Exercise goal: Using the data that follows, say how many lines contain the word "timeline", giving the number by itself.

===== Source material =====

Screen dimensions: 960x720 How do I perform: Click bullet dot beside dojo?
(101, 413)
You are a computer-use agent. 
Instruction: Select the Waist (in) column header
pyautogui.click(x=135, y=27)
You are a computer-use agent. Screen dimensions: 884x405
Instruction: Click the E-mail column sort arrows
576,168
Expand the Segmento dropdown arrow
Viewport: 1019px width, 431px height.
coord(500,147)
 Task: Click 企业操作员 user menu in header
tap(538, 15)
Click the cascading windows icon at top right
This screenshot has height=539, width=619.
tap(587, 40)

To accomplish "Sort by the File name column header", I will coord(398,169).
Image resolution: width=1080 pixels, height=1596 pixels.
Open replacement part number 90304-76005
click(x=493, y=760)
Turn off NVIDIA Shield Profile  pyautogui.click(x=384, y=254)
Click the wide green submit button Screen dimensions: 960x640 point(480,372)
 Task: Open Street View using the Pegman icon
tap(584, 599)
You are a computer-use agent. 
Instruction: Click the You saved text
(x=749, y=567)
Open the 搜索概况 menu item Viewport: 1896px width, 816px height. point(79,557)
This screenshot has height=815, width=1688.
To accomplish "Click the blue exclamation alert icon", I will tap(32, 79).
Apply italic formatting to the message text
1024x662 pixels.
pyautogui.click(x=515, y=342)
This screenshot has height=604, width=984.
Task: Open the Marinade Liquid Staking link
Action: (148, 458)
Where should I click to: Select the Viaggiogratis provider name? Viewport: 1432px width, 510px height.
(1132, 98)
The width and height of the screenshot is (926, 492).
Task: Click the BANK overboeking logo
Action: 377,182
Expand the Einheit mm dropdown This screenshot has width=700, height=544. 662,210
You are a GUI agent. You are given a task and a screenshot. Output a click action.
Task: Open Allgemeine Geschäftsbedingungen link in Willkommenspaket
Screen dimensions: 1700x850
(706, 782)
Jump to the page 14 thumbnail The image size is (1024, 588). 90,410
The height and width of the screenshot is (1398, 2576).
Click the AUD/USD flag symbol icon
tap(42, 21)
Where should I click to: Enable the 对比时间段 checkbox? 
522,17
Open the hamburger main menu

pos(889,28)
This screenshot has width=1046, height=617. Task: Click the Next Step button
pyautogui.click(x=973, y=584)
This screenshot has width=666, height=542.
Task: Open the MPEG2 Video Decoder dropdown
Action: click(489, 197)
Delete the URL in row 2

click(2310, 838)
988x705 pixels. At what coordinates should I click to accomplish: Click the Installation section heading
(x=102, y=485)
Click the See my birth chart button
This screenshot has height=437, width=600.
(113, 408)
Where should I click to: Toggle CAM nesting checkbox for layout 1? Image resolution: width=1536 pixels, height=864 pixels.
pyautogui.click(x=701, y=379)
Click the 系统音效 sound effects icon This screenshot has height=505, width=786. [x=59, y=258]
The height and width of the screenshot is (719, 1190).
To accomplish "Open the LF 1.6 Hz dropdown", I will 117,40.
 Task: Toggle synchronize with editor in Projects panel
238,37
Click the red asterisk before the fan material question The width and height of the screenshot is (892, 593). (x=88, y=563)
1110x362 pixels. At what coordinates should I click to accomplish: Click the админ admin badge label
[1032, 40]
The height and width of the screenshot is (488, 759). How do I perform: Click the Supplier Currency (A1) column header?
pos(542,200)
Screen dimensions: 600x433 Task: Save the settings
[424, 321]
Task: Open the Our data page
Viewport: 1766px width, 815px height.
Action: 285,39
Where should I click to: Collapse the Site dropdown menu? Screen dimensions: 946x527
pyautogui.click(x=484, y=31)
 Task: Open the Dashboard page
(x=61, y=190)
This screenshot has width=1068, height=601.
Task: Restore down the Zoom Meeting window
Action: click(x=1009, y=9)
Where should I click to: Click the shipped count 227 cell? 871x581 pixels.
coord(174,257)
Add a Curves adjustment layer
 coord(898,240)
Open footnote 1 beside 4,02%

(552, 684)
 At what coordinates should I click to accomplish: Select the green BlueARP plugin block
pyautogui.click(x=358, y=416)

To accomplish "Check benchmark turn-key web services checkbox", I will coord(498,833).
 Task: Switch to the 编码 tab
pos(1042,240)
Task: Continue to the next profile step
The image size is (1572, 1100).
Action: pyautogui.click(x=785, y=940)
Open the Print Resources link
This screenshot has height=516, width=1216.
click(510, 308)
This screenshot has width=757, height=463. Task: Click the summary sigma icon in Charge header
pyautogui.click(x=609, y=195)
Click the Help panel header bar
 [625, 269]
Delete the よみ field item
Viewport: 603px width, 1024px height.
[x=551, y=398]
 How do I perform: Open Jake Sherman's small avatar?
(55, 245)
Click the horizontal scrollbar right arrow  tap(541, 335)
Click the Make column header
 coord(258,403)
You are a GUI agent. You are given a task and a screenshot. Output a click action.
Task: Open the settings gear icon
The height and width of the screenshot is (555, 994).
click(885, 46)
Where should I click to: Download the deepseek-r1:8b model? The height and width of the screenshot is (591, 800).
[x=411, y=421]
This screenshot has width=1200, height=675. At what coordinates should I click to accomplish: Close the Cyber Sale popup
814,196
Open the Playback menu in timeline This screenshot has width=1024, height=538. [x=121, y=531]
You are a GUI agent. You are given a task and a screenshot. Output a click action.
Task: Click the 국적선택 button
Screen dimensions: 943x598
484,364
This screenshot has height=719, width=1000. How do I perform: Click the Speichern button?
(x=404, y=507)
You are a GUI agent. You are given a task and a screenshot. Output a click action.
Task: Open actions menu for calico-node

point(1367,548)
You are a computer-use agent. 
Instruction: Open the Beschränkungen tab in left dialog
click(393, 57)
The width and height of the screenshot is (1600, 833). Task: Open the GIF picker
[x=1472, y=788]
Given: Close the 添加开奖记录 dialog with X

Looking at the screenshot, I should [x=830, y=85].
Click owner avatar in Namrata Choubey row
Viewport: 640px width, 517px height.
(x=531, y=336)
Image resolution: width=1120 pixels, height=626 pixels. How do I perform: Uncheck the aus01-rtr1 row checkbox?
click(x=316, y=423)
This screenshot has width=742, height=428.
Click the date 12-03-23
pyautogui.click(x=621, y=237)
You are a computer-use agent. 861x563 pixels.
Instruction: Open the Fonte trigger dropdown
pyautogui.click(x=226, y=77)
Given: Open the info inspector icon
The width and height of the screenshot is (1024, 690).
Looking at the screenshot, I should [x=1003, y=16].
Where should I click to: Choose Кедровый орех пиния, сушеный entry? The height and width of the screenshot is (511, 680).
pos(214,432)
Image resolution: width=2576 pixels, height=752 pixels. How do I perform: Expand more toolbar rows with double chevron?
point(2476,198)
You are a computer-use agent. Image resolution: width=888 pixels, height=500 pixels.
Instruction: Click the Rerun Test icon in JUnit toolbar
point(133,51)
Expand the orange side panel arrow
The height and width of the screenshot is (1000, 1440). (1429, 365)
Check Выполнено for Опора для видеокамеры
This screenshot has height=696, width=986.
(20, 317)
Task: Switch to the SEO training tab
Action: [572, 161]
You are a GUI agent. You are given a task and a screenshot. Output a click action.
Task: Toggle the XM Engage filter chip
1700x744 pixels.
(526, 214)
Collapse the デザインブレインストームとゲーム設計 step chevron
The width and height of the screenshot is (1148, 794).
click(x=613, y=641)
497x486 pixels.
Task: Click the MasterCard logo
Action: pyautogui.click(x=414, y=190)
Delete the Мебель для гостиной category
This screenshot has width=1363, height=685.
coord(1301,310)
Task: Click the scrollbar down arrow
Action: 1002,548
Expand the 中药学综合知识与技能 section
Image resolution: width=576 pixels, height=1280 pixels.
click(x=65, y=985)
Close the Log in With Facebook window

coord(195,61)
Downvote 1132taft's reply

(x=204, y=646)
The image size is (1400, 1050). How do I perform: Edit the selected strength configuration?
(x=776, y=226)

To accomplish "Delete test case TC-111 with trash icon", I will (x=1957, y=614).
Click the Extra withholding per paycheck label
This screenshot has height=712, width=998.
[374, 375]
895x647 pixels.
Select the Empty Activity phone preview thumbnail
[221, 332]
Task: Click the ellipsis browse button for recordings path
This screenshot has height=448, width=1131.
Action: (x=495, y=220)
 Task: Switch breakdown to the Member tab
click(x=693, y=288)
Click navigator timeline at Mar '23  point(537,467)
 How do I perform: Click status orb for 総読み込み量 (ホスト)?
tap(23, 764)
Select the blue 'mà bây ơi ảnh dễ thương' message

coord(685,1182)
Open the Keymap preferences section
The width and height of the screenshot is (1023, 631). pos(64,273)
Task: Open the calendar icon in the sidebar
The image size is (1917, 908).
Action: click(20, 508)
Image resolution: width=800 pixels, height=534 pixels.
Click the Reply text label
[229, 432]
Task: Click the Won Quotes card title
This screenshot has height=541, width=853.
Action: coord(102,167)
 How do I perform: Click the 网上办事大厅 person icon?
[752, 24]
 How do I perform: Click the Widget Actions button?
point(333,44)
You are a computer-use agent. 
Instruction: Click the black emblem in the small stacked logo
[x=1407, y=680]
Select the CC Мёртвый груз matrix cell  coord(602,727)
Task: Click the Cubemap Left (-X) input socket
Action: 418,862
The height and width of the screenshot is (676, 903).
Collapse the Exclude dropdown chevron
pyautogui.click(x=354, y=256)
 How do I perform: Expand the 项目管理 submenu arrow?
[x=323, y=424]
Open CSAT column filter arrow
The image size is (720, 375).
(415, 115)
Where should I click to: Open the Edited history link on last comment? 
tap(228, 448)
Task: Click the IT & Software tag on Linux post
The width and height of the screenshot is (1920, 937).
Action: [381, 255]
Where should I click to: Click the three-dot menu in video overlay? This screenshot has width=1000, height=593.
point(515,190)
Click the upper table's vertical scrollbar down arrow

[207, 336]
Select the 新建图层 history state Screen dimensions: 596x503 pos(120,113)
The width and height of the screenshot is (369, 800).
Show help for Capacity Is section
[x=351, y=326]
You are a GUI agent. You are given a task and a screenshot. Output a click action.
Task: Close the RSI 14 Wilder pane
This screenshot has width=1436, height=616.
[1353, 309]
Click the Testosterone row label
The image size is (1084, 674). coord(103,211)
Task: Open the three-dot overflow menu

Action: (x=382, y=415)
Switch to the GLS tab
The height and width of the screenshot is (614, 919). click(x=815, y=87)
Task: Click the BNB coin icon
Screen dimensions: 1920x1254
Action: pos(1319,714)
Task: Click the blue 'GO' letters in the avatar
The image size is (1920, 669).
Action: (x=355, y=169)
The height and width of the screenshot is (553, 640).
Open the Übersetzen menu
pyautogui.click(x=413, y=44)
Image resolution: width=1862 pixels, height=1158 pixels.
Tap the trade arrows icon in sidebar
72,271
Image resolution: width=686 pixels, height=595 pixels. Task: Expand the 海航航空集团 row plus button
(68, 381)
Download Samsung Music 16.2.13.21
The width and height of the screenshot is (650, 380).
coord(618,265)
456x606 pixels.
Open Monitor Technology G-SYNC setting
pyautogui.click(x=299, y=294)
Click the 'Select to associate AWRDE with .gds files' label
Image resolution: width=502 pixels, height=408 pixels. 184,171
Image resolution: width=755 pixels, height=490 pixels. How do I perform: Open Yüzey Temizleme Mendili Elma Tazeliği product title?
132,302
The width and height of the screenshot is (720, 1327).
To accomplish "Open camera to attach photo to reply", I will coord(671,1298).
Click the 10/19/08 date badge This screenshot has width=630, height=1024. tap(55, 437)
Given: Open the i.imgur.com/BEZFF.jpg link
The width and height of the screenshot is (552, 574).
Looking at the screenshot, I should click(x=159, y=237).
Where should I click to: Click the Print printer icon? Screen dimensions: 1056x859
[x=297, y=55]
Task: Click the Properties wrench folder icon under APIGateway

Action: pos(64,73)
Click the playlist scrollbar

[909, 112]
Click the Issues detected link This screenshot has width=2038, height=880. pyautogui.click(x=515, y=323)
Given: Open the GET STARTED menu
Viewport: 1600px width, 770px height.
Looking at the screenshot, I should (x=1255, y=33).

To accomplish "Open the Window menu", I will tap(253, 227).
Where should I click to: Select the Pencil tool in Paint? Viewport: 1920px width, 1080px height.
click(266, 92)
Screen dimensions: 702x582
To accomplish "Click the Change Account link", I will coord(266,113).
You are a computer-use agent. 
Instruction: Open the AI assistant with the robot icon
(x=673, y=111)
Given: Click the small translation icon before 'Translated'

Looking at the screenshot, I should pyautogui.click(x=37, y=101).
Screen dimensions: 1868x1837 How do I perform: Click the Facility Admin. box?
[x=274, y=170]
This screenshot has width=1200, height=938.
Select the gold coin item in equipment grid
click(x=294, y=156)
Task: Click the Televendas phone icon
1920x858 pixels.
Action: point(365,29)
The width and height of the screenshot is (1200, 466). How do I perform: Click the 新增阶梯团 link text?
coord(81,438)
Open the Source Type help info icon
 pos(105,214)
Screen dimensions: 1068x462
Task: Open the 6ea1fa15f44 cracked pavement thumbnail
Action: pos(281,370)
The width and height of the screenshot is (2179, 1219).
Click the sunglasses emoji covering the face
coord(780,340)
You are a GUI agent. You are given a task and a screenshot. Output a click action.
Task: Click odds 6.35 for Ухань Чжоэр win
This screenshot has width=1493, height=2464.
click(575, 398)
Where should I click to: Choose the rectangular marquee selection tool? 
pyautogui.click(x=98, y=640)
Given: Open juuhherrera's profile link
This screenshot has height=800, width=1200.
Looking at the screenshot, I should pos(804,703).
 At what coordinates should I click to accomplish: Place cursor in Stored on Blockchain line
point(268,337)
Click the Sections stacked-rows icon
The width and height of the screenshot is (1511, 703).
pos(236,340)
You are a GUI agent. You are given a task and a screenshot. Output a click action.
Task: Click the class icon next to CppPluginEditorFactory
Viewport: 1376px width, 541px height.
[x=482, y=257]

=====

Solution for this task: 2